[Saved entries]
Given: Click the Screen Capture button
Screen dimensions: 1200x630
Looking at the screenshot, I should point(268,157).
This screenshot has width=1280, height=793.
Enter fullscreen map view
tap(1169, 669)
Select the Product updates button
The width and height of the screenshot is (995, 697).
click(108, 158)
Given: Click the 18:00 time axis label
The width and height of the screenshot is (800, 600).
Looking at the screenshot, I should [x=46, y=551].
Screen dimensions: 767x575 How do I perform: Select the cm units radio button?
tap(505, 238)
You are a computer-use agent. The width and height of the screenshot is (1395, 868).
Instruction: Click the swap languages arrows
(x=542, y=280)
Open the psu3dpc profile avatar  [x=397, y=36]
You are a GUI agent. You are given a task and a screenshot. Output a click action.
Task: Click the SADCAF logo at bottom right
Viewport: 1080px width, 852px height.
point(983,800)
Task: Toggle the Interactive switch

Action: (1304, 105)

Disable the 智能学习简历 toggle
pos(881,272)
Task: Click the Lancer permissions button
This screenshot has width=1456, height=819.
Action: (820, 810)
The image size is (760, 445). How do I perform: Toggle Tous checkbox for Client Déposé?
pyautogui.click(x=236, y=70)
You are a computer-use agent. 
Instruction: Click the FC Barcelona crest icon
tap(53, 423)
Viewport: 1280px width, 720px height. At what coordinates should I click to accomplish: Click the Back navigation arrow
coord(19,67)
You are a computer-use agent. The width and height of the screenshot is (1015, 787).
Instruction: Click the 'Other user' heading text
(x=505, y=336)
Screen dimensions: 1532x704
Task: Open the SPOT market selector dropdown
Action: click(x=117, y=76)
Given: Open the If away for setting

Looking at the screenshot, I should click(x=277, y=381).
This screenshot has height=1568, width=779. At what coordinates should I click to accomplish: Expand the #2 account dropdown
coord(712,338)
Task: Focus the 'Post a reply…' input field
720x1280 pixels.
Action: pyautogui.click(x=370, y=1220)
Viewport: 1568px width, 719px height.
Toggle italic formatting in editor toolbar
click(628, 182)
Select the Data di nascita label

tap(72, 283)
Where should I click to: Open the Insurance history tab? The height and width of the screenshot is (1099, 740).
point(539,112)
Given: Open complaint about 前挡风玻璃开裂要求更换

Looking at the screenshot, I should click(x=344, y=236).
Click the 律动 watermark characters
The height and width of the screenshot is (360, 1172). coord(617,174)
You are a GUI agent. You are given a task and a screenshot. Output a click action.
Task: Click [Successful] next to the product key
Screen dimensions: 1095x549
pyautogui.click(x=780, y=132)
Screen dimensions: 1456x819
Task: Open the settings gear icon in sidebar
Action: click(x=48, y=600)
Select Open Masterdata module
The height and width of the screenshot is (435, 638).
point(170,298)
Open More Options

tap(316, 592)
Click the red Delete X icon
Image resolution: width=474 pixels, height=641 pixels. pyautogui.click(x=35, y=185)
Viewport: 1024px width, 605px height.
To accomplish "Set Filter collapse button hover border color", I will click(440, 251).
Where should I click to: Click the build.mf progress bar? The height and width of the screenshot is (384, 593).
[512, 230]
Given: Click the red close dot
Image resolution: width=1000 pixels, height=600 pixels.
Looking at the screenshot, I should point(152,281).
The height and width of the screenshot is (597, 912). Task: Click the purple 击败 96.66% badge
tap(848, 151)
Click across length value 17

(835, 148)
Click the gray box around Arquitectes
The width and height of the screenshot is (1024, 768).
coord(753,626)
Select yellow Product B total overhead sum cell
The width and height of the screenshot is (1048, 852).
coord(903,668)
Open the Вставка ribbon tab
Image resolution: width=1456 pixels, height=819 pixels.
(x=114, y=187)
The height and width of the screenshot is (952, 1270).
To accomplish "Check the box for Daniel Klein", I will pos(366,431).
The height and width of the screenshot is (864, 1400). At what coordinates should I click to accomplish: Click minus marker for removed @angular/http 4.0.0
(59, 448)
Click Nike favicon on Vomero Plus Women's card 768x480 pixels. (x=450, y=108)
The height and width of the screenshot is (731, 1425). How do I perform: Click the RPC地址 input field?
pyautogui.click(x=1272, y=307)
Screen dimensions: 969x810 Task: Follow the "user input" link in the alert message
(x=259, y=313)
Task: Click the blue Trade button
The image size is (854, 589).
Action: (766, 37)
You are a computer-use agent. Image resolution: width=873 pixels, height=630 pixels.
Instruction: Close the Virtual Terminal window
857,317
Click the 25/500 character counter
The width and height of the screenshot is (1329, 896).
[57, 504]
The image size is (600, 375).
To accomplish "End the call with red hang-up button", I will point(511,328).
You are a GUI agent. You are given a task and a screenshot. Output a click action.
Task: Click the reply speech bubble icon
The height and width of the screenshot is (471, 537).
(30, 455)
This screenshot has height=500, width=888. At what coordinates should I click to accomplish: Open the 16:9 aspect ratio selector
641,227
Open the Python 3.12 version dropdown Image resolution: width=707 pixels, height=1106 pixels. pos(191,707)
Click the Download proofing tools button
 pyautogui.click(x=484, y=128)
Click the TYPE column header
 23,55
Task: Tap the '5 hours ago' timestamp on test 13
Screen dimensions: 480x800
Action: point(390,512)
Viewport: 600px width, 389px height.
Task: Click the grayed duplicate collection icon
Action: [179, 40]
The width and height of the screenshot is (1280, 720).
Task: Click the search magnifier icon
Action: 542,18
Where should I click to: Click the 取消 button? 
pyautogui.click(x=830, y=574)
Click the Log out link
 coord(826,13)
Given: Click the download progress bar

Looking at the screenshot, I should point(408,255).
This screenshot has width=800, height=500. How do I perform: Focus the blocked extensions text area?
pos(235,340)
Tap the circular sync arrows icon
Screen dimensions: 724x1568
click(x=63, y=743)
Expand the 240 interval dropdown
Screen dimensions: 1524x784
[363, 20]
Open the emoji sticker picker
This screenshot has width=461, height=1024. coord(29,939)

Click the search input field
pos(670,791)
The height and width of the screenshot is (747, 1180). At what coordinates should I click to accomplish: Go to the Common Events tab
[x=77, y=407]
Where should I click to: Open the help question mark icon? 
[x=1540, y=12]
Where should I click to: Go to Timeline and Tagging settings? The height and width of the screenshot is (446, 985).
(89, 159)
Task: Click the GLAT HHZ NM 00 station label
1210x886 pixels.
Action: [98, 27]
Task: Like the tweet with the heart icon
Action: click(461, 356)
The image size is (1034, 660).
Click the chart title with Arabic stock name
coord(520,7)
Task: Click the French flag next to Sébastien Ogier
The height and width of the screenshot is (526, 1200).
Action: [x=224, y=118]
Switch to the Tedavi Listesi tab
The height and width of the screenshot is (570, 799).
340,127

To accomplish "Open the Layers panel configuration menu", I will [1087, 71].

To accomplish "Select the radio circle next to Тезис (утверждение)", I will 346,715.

Required work:
Each record above should be output again exactly.

Response area:
Given: Click the Screen Capture button
Screen dimensions: 1200x630
Looking at the screenshot, I should point(268,157).
This screenshot has width=1280, height=793.
Enter fullscreen map view
tap(1169, 669)
Select the Product updates button
The width and height of the screenshot is (995, 697).
click(108, 158)
Given: Click the 18:00 time axis label
The width and height of the screenshot is (800, 600).
Looking at the screenshot, I should [x=46, y=551].
Screen dimensions: 767x575 How do I perform: Select the cm units radio button?
tap(505, 238)
You are a computer-use agent. The width and height of the screenshot is (1395, 868).
Instruction: Click the swap languages arrows
(x=542, y=280)
Open the psu3dpc profile avatar  [x=397, y=36]
You are a GUI agent. You are given a task and a screenshot. Output a click action.
Task: Click the SADCAF logo at bottom right
Viewport: 1080px width, 852px height.
point(983,800)
Task: Toggle the Interactive switch

Action: (1304, 105)

Disable the 智能学习简历 toggle
pos(881,272)
Task: Click the Lancer permissions button
This screenshot has width=1456, height=819.
Action: (820, 810)
The image size is (760, 445). How do I perform: Toggle Tous checkbox for Client Déposé?
pyautogui.click(x=236, y=70)
You are a computer-use agent. 
Instruction: Click the FC Barcelona crest icon
tap(53, 423)
Viewport: 1280px width, 720px height. At what coordinates should I click to accomplish: Click the Back navigation arrow
coord(19,67)
You are a computer-use agent. The width and height of the screenshot is (1015, 787).
Instruction: Click the 'Other user' heading text
(x=505, y=336)
Screen dimensions: 1532x704
Task: Open the SPOT market selector dropdown
Action: click(x=117, y=76)
Given: Open the If away for setting

Looking at the screenshot, I should click(x=277, y=381).
This screenshot has height=1568, width=779. At what coordinates should I click to accomplish: Expand the #2 account dropdown
coord(712,338)
Task: Focus the 'Post a reply…' input field
720x1280 pixels.
Action: pyautogui.click(x=370, y=1220)
Viewport: 1568px width, 719px height.
Toggle italic formatting in editor toolbar
click(628, 182)
Select the Data di nascita label

tap(72, 283)
Where should I click to: Open the Insurance history tab? The height and width of the screenshot is (1099, 740).
point(539,112)
Given: Open complaint about 前挡风玻璃开裂要求更换

Looking at the screenshot, I should click(x=344, y=236).
Click the 律动 watermark characters
The height and width of the screenshot is (360, 1172). coord(617,174)
You are a GUI agent. You are given a task and a screenshot. Output a click action.
Task: Click [Successful] next to the product key
Screen dimensions: 1095x549
pyautogui.click(x=780, y=132)
Screen dimensions: 1456x819
Task: Open the settings gear icon in sidebar
Action: click(x=48, y=600)
Select Open Masterdata module
The height and width of the screenshot is (435, 638).
point(170,298)
Open More Options

tap(316, 592)
Click the red Delete X icon
Image resolution: width=474 pixels, height=641 pixels. pyautogui.click(x=35, y=185)
Viewport: 1024px width, 605px height.
To accomplish "Set Filter collapse button hover border color", I will click(440, 251).
Where should I click to: Click the build.mf progress bar? The height and width of the screenshot is (384, 593).
[512, 230]
Given: Click the red close dot
Image resolution: width=1000 pixels, height=600 pixels.
Looking at the screenshot, I should point(152,281).
The height and width of the screenshot is (597, 912). Task: Click the purple 击败 96.66% badge
tap(848, 151)
Click across length value 17

(835, 148)
Click the gray box around Arquitectes
The width and height of the screenshot is (1024, 768).
coord(753,626)
Select yellow Product B total overhead sum cell
The width and height of the screenshot is (1048, 852).
coord(903,668)
Open the Вставка ribbon tab
Image resolution: width=1456 pixels, height=819 pixels.
(x=114, y=187)
The height and width of the screenshot is (952, 1270).
To accomplish "Check the box for Daniel Klein", I will pos(366,431).
The height and width of the screenshot is (864, 1400). At what coordinates should I click to accomplish: Click minus marker for removed @angular/http 4.0.0
(59, 448)
Click Nike favicon on Vomero Plus Women's card 768x480 pixels. (x=450, y=108)
The height and width of the screenshot is (731, 1425). How do I perform: Click the RPC地址 input field?
pyautogui.click(x=1272, y=307)
Screen dimensions: 969x810 Task: Follow the "user input" link in the alert message
(x=259, y=313)
Task: Click the blue Trade button
The image size is (854, 589).
Action: (766, 37)
You are a computer-use agent. Image resolution: width=873 pixels, height=630 pixels.
Instruction: Close the Virtual Terminal window
857,317
Click the 25/500 character counter
The width and height of the screenshot is (1329, 896).
[57, 504]
The image size is (600, 375).
To accomplish "End the call with red hang-up button", I will point(511,328).
You are a GUI agent. You are given a task and a screenshot. Output a click action.
Task: Click the reply speech bubble icon
The height and width of the screenshot is (471, 537).
(30, 455)
This screenshot has height=500, width=888. At what coordinates should I click to accomplish: Open the 16:9 aspect ratio selector
641,227
Open the Python 3.12 version dropdown Image resolution: width=707 pixels, height=1106 pixels. pos(191,707)
Click the Download proofing tools button
 pyautogui.click(x=484, y=128)
Click the TYPE column header
 23,55
Task: Tap the '5 hours ago' timestamp on test 13
Screen dimensions: 480x800
Action: point(390,512)
Viewport: 600px width, 389px height.
Task: Click the grayed duplicate collection icon
Action: [179, 40]
The width and height of the screenshot is (1280, 720).
Task: Click the search magnifier icon
Action: 542,18
Where should I click to: Click the 取消 button? 
pyautogui.click(x=830, y=574)
Click the Log out link
 coord(826,13)
Given: Click the download progress bar

Looking at the screenshot, I should point(408,255).
This screenshot has width=800, height=500. How do I perform: Focus the blocked extensions text area?
pos(235,340)
Tap the circular sync arrows icon
Screen dimensions: 724x1568
click(x=63, y=743)
Expand the 240 interval dropdown
Screen dimensions: 1524x784
[363, 20]
Open the emoji sticker picker
This screenshot has width=461, height=1024. coord(29,939)

Click the search input field
pos(670,791)
The height and width of the screenshot is (747, 1180). At what coordinates should I click to accomplish: Go to the Common Events tab
[x=77, y=407]
Where should I click to: Open the help question mark icon? 
[x=1540, y=12]
Where should I click to: Go to Timeline and Tagging settings? The height and width of the screenshot is (446, 985).
(89, 159)
Task: Click the GLAT HHZ NM 00 station label
1210x886 pixels.
Action: [98, 27]
Task: Like the tweet with the heart icon
Action: click(461, 356)
The image size is (1034, 660).
Click the chart title with Arabic stock name
coord(520,7)
Task: Click the French flag next to Sébastien Ogier
The height and width of the screenshot is (526, 1200).
Action: [x=224, y=118]
Switch to the Tedavi Listesi tab
The height and width of the screenshot is (570, 799).
340,127

To accomplish "Open the Layers panel configuration menu", I will [1087, 71].

To accomplish "Select the radio circle next to Тезис (утверждение)", I will 346,715.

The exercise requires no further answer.